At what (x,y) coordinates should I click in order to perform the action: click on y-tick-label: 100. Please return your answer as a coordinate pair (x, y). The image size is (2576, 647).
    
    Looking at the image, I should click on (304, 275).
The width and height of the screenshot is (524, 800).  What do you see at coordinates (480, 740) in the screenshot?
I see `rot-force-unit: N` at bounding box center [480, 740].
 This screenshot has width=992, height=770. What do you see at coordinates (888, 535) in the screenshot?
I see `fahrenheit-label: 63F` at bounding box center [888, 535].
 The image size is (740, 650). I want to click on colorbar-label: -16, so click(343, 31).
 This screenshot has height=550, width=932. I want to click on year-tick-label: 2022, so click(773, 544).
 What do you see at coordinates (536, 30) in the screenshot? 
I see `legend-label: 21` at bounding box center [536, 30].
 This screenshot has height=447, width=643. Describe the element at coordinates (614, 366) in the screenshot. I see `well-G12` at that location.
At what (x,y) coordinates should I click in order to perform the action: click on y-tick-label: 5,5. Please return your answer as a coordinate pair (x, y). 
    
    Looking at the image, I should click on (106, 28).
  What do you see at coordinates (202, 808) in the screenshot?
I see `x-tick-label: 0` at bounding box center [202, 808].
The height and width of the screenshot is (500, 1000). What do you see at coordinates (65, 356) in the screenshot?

▬▬▬▬▬▬▬▬▬▬

Reproduce the listing above with every "coordinate pair" switched to "coordinate tuple", leaving everything else unchanged.

Response for this exercise -
At what (x,y) coordinates should I click in order to perform the action: click on y-tick-label: 100. Please return your answer as a coordinate tuple (x, y). The image size is (2576, 647).
    
    Looking at the image, I should click on (304, 275).
The width and height of the screenshot is (524, 800).  What do you see at coordinates (480, 740) in the screenshot?
I see `rot-force-unit: N` at bounding box center [480, 740].
 This screenshot has width=992, height=770. What do you see at coordinates (888, 535) in the screenshot?
I see `fahrenheit-label: 63F` at bounding box center [888, 535].
 The image size is (740, 650). I want to click on colorbar-label: -16, so click(343, 31).
 This screenshot has height=550, width=932. I want to click on year-tick-label: 2022, so click(773, 544).
 What do you see at coordinates (536, 30) in the screenshot? 
I see `legend-label: 21` at bounding box center [536, 30].
 This screenshot has height=447, width=643. Describe the element at coordinates (614, 366) in the screenshot. I see `well-G12` at that location.
At what (x,y) coordinates should I click in order to perform the action: click on y-tick-label: 5,5. Please return your answer as a coordinate tuple (x, y). 
    
    Looking at the image, I should click on (106, 28).
  What do you see at coordinates (202, 808) in the screenshot?
I see `x-tick-label: 0` at bounding box center [202, 808].
The height and width of the screenshot is (500, 1000). What do you see at coordinates (65, 356) in the screenshot?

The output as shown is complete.